::: ИССЛЕДУЕМЫЙ ТЕКСТ :::

To lb Цитата |
---|
Да зря не соглашается. |
Посмотрим...
"Я назвал два эти утверждения разнородными, потому что они действительно относятся к совершенно разным планам суждений и оценок. Сколь бы ни был нравственно-осудителен факт гонения (первое утверждение), сам по себе он ведь не доказывает правоты гонимых (второе утверждение). Увы, история Церкви и, шире, так называемого «христианского мира», переполнена гонениями на всевозможных «инакомыслящих».. И, однако, очевидно, что оставаясь навсегда грехом и стыдом христианской истории, гонения эти не превращают ересь в истину, заблуждение в правду. И, следовательно, отвратительный факт гонения на старообрядцев ни снимает, ни разрешает вопроса об их правоте или неправоте по существу в том трагическом конфликте, который в 17-м веке разделил русское церковное и общественное сознание.

::: ИСХОДНЫЕ ДАННЫЕ :::

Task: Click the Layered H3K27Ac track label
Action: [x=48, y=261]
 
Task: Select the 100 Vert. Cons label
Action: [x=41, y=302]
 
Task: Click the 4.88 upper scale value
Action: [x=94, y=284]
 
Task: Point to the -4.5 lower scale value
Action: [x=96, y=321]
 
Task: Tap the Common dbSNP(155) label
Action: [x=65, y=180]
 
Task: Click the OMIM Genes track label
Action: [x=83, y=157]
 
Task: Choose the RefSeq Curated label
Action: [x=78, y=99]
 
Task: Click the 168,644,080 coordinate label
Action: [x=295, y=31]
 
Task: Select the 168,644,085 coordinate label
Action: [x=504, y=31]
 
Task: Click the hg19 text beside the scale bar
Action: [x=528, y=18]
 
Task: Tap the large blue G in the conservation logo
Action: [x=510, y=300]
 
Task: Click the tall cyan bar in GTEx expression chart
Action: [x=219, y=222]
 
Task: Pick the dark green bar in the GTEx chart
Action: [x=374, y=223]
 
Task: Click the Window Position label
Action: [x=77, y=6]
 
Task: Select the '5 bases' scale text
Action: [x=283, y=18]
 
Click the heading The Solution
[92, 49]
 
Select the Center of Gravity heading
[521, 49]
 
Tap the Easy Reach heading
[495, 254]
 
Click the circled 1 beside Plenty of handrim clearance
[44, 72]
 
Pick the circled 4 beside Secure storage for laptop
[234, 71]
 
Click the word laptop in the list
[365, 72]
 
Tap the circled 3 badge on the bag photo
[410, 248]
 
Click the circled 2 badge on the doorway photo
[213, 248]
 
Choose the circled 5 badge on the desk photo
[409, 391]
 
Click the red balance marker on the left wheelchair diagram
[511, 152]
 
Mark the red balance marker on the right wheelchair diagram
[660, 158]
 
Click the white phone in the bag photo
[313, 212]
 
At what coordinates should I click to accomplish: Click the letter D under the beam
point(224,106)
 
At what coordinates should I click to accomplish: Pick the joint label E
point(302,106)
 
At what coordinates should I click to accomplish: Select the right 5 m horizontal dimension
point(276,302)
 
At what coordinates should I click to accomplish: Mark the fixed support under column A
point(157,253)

:::

- ЧТО НУЖНО СДЕЛАТЬ
A. Выпишите из текста о гонениях на старообрядцев все числительные, записанные как словами, так и цифрами.
B. Дословно перепишите из текста о гонениях на старообрядцев отрывок от «To lb Цитата» до «и общественное сознание.».
C. В каком веке, согласно тексту о гонениях на старообрядцев, произошёл конфликт, разделивший русское церковное и общественное сознание?

- ОЖИДАЕМЫЕ ОТВЕТЫ
A. два, первое, второе, 17-м

B.
To lb Цитата |
---|
Да зря не соглашается. |
Посмотрим...
"Я назвал два эти утверждения разнородными, потому что они действительно относятся к совершенно разным планам суждений и оценок. Сколь бы ни был нравственно-осудителен факт гонения (первое утверждение), сам по себе он ведь не доказывает правоты гонимых (второе утверждение). Увы, история Церкви и, шире, так называемого «христианского мира», переполнена гонениями на всевозможных «инакомыслящих».. И, однако, очевидно, что оставаясь навсегда грехом и стыдом христианской истории, гонения эти не превращают ересь в истину, заблуждение в правду. И, следовательно, отвратительный факт гонения на старообрядцев ни снимает, ни разрешает вопроса об их правоте или неправоте по существу в том трагическом конфликте, который в 17-м веке разделил русское церковное и общественное сознание.

C. В 17-м веке.